Le rapport d'expertise judiciaire de M. [I], en date du 25 septembre 2018, a conclu à la panne de l'injecteur n° 6 (le dysfonctionnement de celui-ci a provoqué une mauvaise combustion du carburant et une élévation du niveau d'huile et gasoil) à l'origine de la destruction du moteur, et imputé cette panne à un défaut d'entretien antérieur à la vente (absence de changement du filtre carburant à l'échéance prévue de 60 000 km) ayant provoqué une usure prématurée de l'injecteur.
Il a indiqué que le moteur devait être remplacé pour un coût de 17 667,76 euros.
L'expert a également mentionné que des documents frauduleux avaient été produits au moment de la transaction : carnet avec de « faux tampons d'entretien » (visant les deux premiers du carnet, au nom de « JMS Automobiles » concessionnaire BMW à [Localité 7]).
Par acte des 8 et 11 février 2019, les époux [U] ont assigné Mme [T] ainsi que la société JMS Automobile [Localité 4] (ci-après JMS) devant le tribunal de grande instance de Colmar, aux fins de voir prononcer l'annulation de la vente pour erreur sur les qualités essentielles du véhicule, subsidiairement sa résolution au titre de la garantie des vices cachés, de juger la société JMS responsable de l'apposition de faux tampons sur le carnet d'entretien du véhicule et de la condamner, in solidum avec la venderesse, au paiement de dommages et intérêts. Mme [D] a contesté la demande et sollicité, en cas de condamnation, la garantie de la société JMS.

• [Éléments]

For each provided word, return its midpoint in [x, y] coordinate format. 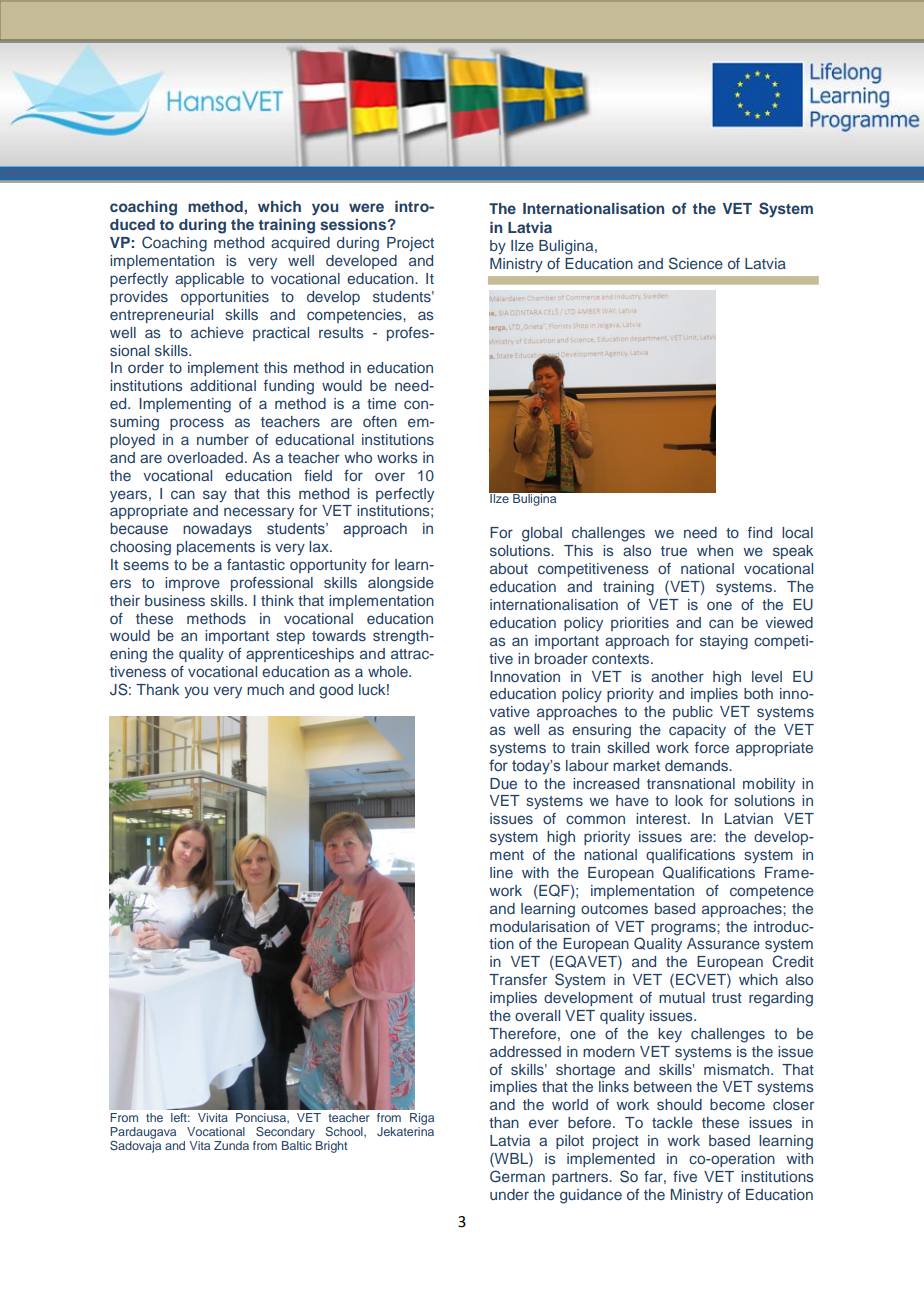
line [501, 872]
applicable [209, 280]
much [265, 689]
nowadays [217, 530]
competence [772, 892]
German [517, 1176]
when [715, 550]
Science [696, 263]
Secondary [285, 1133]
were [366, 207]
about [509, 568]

---

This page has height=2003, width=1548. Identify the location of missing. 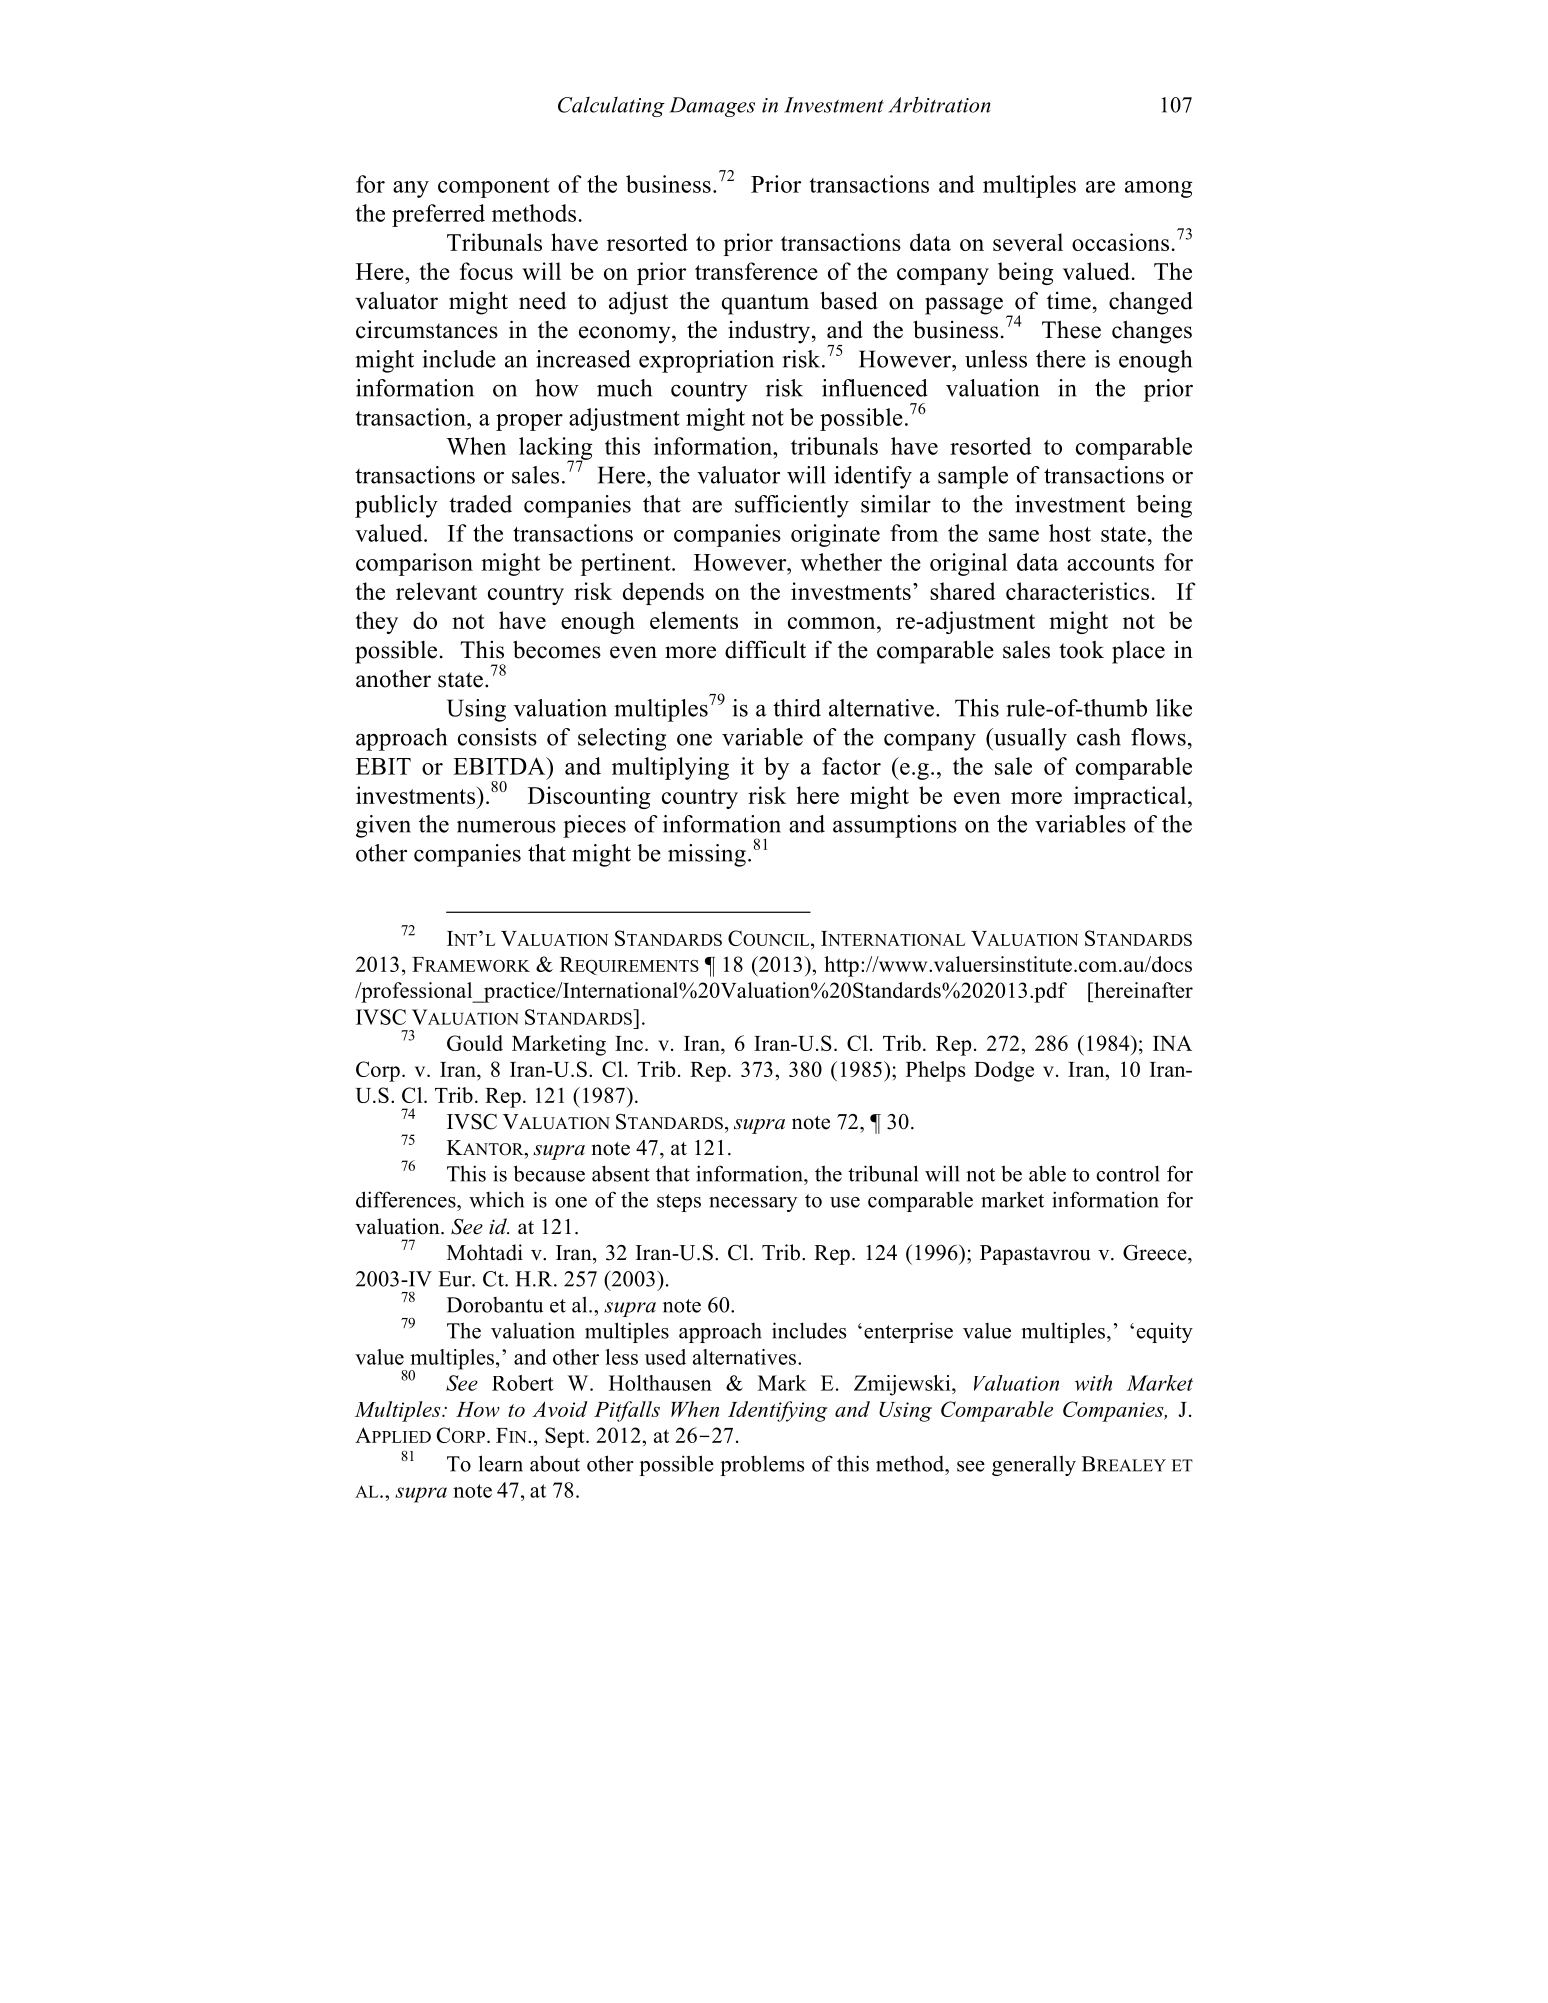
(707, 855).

• [Consignes]
- a) D'après l'extrait, quel est le coût du remplacement du moteur indiqué par l'expert ?
- b) Réécrivez les lignes des enregistrements, en commençant par celle qui contient « applicable [209, 280] » et en terminant par celle qui contient « about [509, 568] ». Remplacez-y « German » par « French » sans rien modifier d'autre.

• [Réponses fournies]
- a) 17 667,76 euros.

- b)
applicable [209, 280]
much [265, 689]
nowadays [217, 530]
competence [772, 892]
French [517, 1176]
when [715, 550]
Science [696, 263]
Secondary [285, 1133]
were [366, 207]
about [509, 568]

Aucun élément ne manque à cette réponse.